Some more instructions

There are a few other instructions that are easy to use that you should now.

Add

Add does an addition. Simple? Yes, except that there are limitations of course. The first arg must be the A reg (if you want to make a 8-bit addition) or HL (16-bit addition). If the first arg is A, then the second arg can be a direct value or a 8-bit register (remember that (hl) acts like an 8-bit register), not a memory location! If the first arg is HL, the the second arg must be a 16-bit register! Add hl,hl is also possible. The answer is always stored in the first register. Some example of correct additions are listed below.

  • add a,7
  • add a,(hl)
  • add a,c
  • add hl,bc

Inc and Dec

Inc and dec are very useful when you want to make small additions or subtractions. They only have one arg, which is a register, 8-bit or 16-bit. Worth notifying is that if you want to add a 8-bit reg (excluding A) with 3, it's smarter to Inc that register three times, because if you for example want to add the C reg with 3, you have to ld a,c \ add a,3 \ ld c,a. That takes four byte (you'll see that if you look at the opcodes of the instructions. Very good to have a book with opcodes when programming) but inc c \ inc c \ inc c only takes three bytes. When it comes to 16-bit reg, it's even more useful to use Inc, especially when you want to add bc with de for example.

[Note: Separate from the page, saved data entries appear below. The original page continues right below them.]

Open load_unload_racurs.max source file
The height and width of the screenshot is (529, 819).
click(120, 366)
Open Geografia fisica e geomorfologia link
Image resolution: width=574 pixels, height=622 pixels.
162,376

Dec works exactly like Inc, but since Sub (see below) is even more limited than Add, you can use many Dec in a row and still it takes lesser bytes than a sub would have done.

Sub

As I said, subtraction is even more limited than addition. That's because you must sub from the A reg. Because of that, you only have one arg, which can be a 8-bit reg or a byte. But what do you do if you want to make a 16-bit sub? Well, there is a trick you can use. There are a 16-bit sub, but it requires that you clears the Carry flag (more about flags in the next lesson). If you want to sub hl with de, you do like this: or a \ sbc hl,dr. Or a is the easiest way to clear the carry. What or really does will be explained in a later lesson.

Back to the "Hello world!" program

Let us first look at the program again.

    #include "ti82.h"
    #include "keys.inc"
    
    .org START_ADDR
    .db "My first program!",0
    
        ROM_CALL(CLEARLCD)
        ld hl,0
        ld ($800C),hl
        ld hl,Text
        ROM_CALL(D_ZT_STR)
    WaitKey:
        call GET_KEY
        cp G_MODE
        jr nz,WaitKey
        ret
    
    Text:
    .db "Hello World!",0
    
    .end
    

You should understand the beginning. The reason why we store $0000 in ($800C) is because that ($800C) holds the current cursor position. Since you store a word, both ($800C) and ($800D) will be 0. That's good since ($800C) contains the x-pos and ($800D) contains the y-pos. 0,0 is the top left corner on the screen.

ROM_CALL(D_ZT_STR) display a zero terminated string with start at (hl). Then we must first load hl with the correct address. The string we want to display are stored last in the program (good place for storing constants). Ld hl,Text loads hl with the address of the string.

The last part may be a bit cryptic, but it waits until the mode key is pressed. More about those instructions in the next lesson.